Ze względu na znaczną liczbę nieruchomości wykorzystywanych przez Grupę na podstawie umów użytkowania wieczystego, Grupa nie jest w stanie zapewnić, iż spełniła w przeszłości i spełnia wszystkie zobowiązania określone w takich umowach. W związku z powyższym, Grupa nie może wykluczyć ryzyka wypowiedzenia takich umów przez Skarb Państwa, jednostki samorządu terytorialnego lub ich związki będące stroną takich umów przed upływem okresu, na który zostały zawarte. Takie ryzyka istnieją w szczególności w przypadku jednej z działek wchodzących w skład nieruchomości przy ul. Świętokrzyskiej 36 (wytł. moje BW). Ponadto Grupa nie może zapewnić, iż wszystkie zawarte umowy użytkowania wieczystego zostaną przedłużone na kolejne okresy, jak również że nie zostaną rozwiązane w następstwie roszczeń reprywatyzacyjnych lub innych roszczeń o zwrot takich nieruchomości. (...)

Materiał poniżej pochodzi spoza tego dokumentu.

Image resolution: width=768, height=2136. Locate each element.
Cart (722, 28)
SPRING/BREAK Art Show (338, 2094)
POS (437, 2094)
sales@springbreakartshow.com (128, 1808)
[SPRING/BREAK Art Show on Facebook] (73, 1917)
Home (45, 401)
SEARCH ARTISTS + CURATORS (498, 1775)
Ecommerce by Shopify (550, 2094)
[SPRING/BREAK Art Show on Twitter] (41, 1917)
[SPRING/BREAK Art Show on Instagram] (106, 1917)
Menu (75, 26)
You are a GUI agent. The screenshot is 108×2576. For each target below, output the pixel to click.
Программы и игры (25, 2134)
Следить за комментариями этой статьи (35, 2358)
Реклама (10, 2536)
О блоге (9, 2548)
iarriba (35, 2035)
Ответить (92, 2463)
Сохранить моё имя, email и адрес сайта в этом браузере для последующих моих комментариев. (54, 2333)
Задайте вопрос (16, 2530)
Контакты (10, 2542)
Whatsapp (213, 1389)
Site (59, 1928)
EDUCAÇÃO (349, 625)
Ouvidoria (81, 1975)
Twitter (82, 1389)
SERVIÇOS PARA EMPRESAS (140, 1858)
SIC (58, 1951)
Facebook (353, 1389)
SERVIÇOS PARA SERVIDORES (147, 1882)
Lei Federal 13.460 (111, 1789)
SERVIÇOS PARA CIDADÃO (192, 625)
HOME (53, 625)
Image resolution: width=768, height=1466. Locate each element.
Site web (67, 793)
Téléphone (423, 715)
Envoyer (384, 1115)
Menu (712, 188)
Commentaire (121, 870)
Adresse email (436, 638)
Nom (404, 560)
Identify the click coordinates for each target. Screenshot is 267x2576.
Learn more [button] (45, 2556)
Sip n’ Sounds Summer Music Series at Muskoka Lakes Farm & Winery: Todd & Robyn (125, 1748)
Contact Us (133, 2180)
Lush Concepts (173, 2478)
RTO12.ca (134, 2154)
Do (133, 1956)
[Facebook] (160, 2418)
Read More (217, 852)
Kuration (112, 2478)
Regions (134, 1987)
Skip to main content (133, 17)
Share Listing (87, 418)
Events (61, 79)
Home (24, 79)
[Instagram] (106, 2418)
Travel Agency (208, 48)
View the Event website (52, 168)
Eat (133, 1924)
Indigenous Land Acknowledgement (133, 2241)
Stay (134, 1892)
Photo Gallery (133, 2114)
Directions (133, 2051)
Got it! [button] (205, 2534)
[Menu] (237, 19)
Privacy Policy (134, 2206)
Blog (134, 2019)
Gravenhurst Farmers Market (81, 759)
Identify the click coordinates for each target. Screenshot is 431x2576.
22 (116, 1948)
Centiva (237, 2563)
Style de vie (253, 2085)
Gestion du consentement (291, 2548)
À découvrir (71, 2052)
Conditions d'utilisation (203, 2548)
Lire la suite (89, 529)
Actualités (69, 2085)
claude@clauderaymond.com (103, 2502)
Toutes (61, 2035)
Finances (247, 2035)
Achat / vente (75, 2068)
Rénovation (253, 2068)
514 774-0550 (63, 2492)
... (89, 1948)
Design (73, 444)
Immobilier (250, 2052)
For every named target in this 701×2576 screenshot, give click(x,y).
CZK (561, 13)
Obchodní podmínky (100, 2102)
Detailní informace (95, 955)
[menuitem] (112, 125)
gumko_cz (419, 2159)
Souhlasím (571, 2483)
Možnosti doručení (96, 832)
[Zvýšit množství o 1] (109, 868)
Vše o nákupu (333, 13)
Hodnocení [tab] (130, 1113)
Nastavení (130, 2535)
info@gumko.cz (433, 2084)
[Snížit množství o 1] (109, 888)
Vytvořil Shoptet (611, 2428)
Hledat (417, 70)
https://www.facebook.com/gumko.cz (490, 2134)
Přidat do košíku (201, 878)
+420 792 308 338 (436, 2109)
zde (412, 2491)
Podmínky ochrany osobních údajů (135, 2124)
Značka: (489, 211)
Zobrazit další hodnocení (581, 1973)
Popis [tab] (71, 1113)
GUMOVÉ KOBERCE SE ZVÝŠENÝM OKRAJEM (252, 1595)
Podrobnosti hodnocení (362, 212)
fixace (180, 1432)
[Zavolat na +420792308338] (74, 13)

Ważne ryzyko, szczególnie, ze dotyczy sztandarowej inwestycji PHN, która ma wyglądać tak:

zdjęcie: phnsa.pl
Jak widzimy, oszacowanie ryzyka prawnego, szczególnie w grupach o skomplikowanej strukturze i przeszłości, jest niełatwe. Nawet jeżeli nie jesteście w stanie prawidłowo ich ocenić, warto przynajmniej przeczytać czynniki ryzyka w prospekcie! Pamiętajcie o zasadzie: nie inwestuj w coś, czego nie rozumiesz!

P.S. Ważna informacja, podana dziś przez Parkiet: Inwestorzy instytucjonalni ostro negocjują cenę. To dla nas, szaraków, dobra informacja, bo również nasza transza zostanie być może sprzedana taniej. Wydaje się, że powtarza się tutaj scenariusz przy IPO Aliora, gdzie instytucje kręciły nosem na dużą ofertę, a już handel na rynku wtórnym pokazał, że ich ocena spółki jest znacznie lepsza.
_____________
* W literaturze dotyczącej zarządzania ryzykiem, ryzyko prawne określa się nieco inaczej. Nie chcę wchodzić tutaj w szczegóły, sygnalizuję jedynie Czytelnikowi, że używane w niniejszej notce wyrażenie "ryzyko prawne" jest używane zgodnie z potocznym, intuicyjnym jego rozumieniem.


czwartek, 24 stycznia 2013

IPO PHN: czy warto?

Zgodnie z dobrą tradycją zapoczątkowaną na tym blogu w grudniu serią wpisów o IPO Alior Banku i Czerwonej Torebki, przyjrzymy się teraz bliżej kolejnej ofercie publicznej która właśnie się rozpoczęła - mowa o najbliższym debiucie Polskiego Holdingu Nieruchomości S.A. Co nieco, wstępnie, była już o tym mowa tutaj.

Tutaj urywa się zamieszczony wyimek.